Raden Sulamjono adalah putra dari Ki Bahurekso dan Dewi Rantan Sari. Raden Sulanjono memiliki kisah asmara dengan Sulasih dari Kalisalak. Namun hubungan asmara tersebut tidak mendapat restu dari Ki Bahureksa. Akhirnya Raden Sulamjono bertapa di Banyuwerno, dan Sulasih memilih menjadi penari. Meskipun demikian pertemuan diantara keduanya masih terus berlangsung  melalui alam gaib.
Pertemuan tersebut diatur oleh Dewi Rantansari atau ibu dari Raden Sulanjono yang memasukkan roh bidadari ketubuh Sulasih. Pada saat itu pula Raden Sulanjono yanng sedang bertapa ditemui oleh roh ibunya untuk menemui Sulasih dan terjadilah pertemuan antara Sulasih dengan Raden Sulanjono. Sejak saat itulah setiap diadakan pertunjukan sintren Sang penari pasti dimasuki roh bidadari oleh pawangnya, dengan catatan bahwa hal tersebut dilakukan apabila sang penari masih dalam keadaan suci atau ( perawan ).
Hingga kini setiap tanggal 11 Mulud diadakan khoul di Kawasan Pertapan Pangeran Bahurekso dan Raden Sulamjono.

Pada waktu itu Pangeran Bahureksa sedang menyembunyikan Dewi Rantansari disebuah hutan. Sewaktu Dewi Rantansari mau mencari sumber air, disitu ada sumber air yang berwarna - warni. Kemudian ia mengambil air tersebut untuk mencuci  beras, namun setelah beras tersebut dimasak sampai beberapa hari tetapi tidak kunjung menjadi nasi. Beras tadi dibuang dan menjelma menjadi batu, dan batu tersebut diberi nama Batu Beras. Setelah itu Dewi Rantansari melaporkan kepada pangeran Bahureksa akan kejadian tadi, kemudian Pangeran Bahureksa mandi pada sumber air tadi dan mendapatkan daya kelebihan kesaktian yang berlipat ganda. Kemudian pangeran Bahureksa berujar suatu saat nanti tempat itu diberi nama Banyuwerno.
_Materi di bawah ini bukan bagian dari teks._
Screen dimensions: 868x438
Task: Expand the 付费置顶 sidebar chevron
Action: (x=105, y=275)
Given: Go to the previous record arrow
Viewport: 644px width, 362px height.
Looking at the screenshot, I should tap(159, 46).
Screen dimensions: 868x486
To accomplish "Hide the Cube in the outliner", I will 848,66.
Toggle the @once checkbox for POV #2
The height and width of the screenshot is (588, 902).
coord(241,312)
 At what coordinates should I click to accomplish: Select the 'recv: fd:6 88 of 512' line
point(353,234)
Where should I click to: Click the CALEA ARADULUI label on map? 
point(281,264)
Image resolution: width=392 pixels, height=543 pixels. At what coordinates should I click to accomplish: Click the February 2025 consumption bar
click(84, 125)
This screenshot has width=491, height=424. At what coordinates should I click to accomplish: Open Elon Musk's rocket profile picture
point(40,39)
Dan sampai sekarang mata air tersebut kadang menampakkan wujud air yang berwarna-warni ke penduduk setempat. Dan konon katanya jika air tersebut langsung diminum atau dipergunakan untuk mandi, maka akan memperoleh daya magic yang tidak terkira . Banyak orang mempercayai baik dari penduduk lokal maupun dari luar bahwa air tersebut memang bisa membawa berkah dan mampu menyembuhkan berbagai penyakit. Dan beras yang menjelma menjadi batu tadi sungguh mencengangkan, batu-batu kecil tersebut bisa menempel sangat kuat dengan batu lainnya walaupun tanpa ada semen untuk perekat.
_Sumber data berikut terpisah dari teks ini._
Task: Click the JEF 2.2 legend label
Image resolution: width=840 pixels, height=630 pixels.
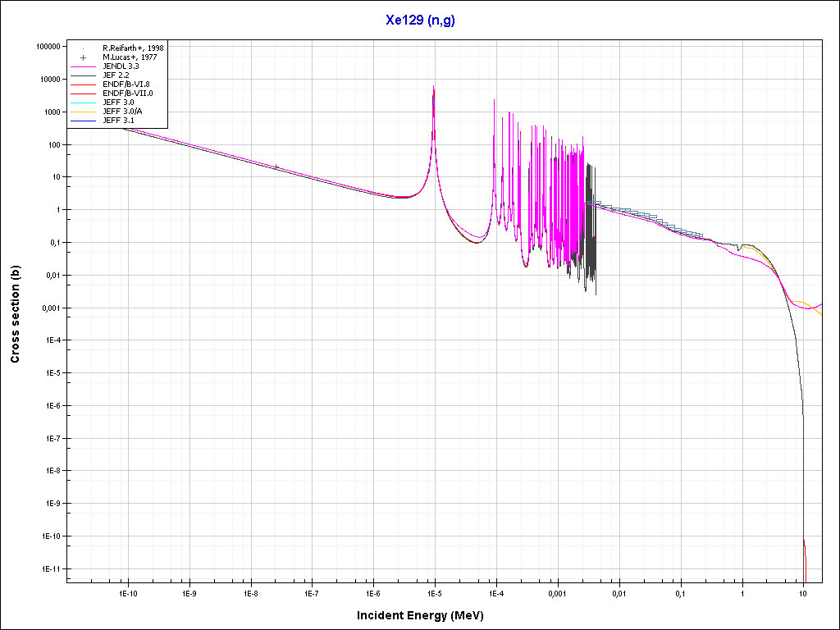Action: pyautogui.click(x=116, y=75)
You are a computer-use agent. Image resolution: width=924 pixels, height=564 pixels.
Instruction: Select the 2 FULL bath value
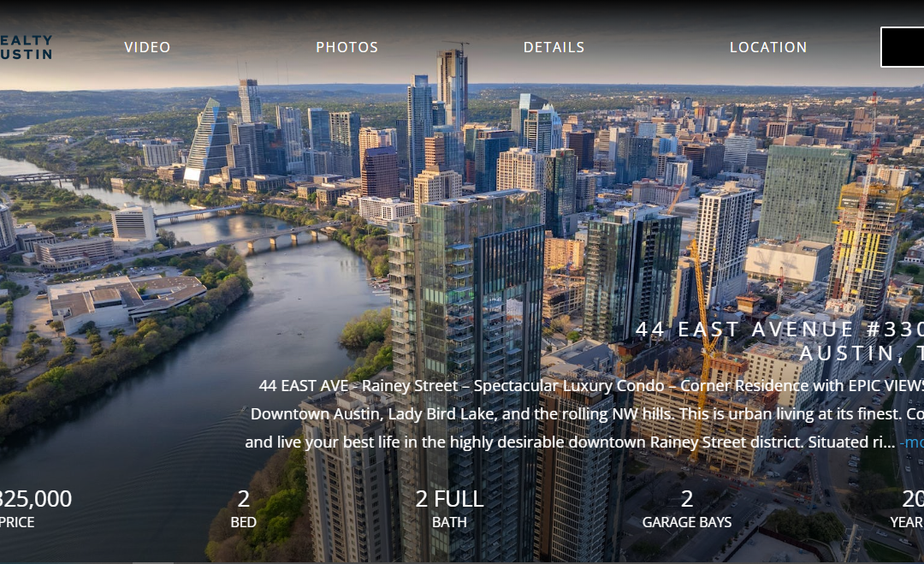tap(450, 499)
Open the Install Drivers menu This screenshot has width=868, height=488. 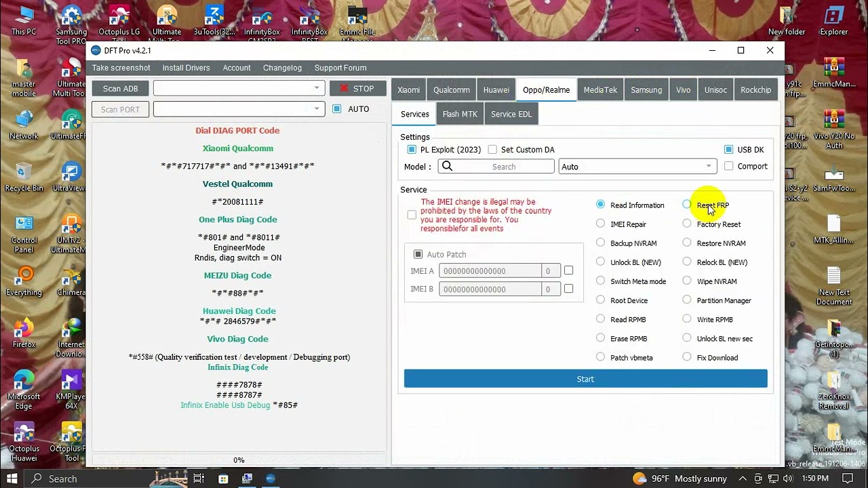coord(186,68)
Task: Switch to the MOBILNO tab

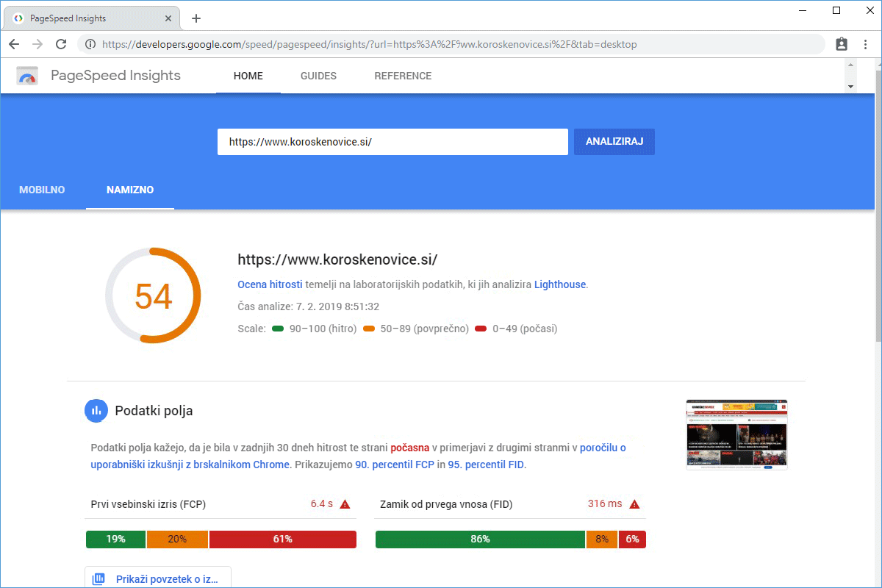Action: (x=42, y=190)
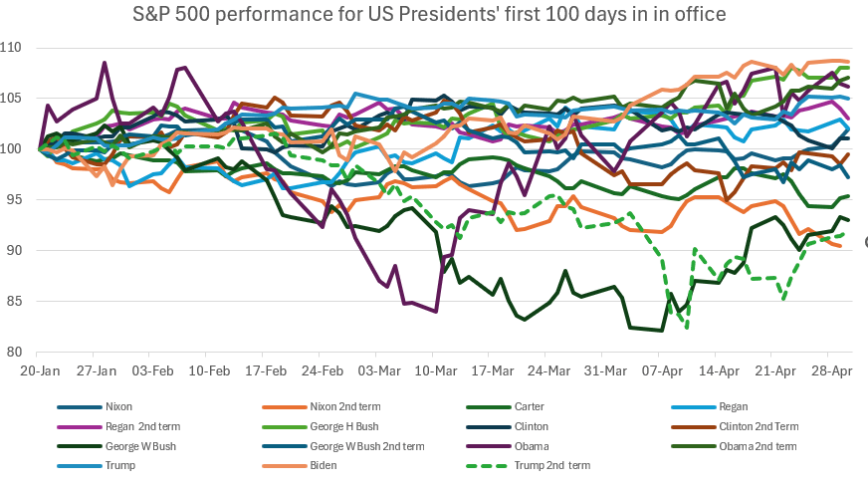Select the Nixon 2nd term legend entry

(x=342, y=406)

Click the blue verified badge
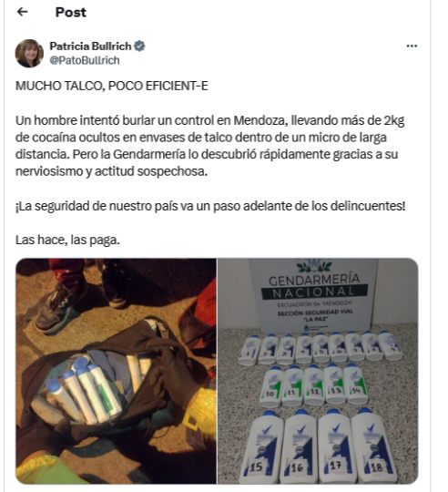pyautogui.click(x=139, y=46)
kesenian Sintren bermula dari kisah cinta kasih Raden Sulanjono, atau putra dari Pangeran Bahureksa dengan Dewi Rantansari. Raden Sulanjono memadu kasih dengan Sulasih seorang putri dari desa Kalisalak, namun hubungan asmara tersebut tidak mendapat restu dari Pangeran Bahureksa, akhirnya raden sulanjono bertapa di Banyuwerno, dan Sulasih memilih menjadi penari. Meskipun demikian pertemuan diantara keduanya masih terus berlangsung  melalui alam gaib.
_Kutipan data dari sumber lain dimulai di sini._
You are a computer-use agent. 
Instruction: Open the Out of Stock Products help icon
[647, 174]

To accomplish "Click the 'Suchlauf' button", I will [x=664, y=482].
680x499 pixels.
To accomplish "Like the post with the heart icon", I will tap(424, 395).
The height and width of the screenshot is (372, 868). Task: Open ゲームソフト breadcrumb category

Pertemuan tersebut diatur oleh Dewi Rantansari atau ibu dari Raden Sulanjono yang memasukkan roh bidadari ketubuh Sulasih. Pada saat itu pula Raden Sulanjono yanng sedang bertapa ditemui oleh roh ibunya untuk menemui Sulasih dan terjadilah pertemuan antara Sulasih dengan Raden Sulanjono. Sejak saat itulah setiap diadakan pertunjukan sintren Sang penari pasti dimasuki roh bidadari oleh pawangnya, dengan catatan bahwa hal tersebut dilakukan apabila sang penari masih dalam keadaan suci atau ( perawan ).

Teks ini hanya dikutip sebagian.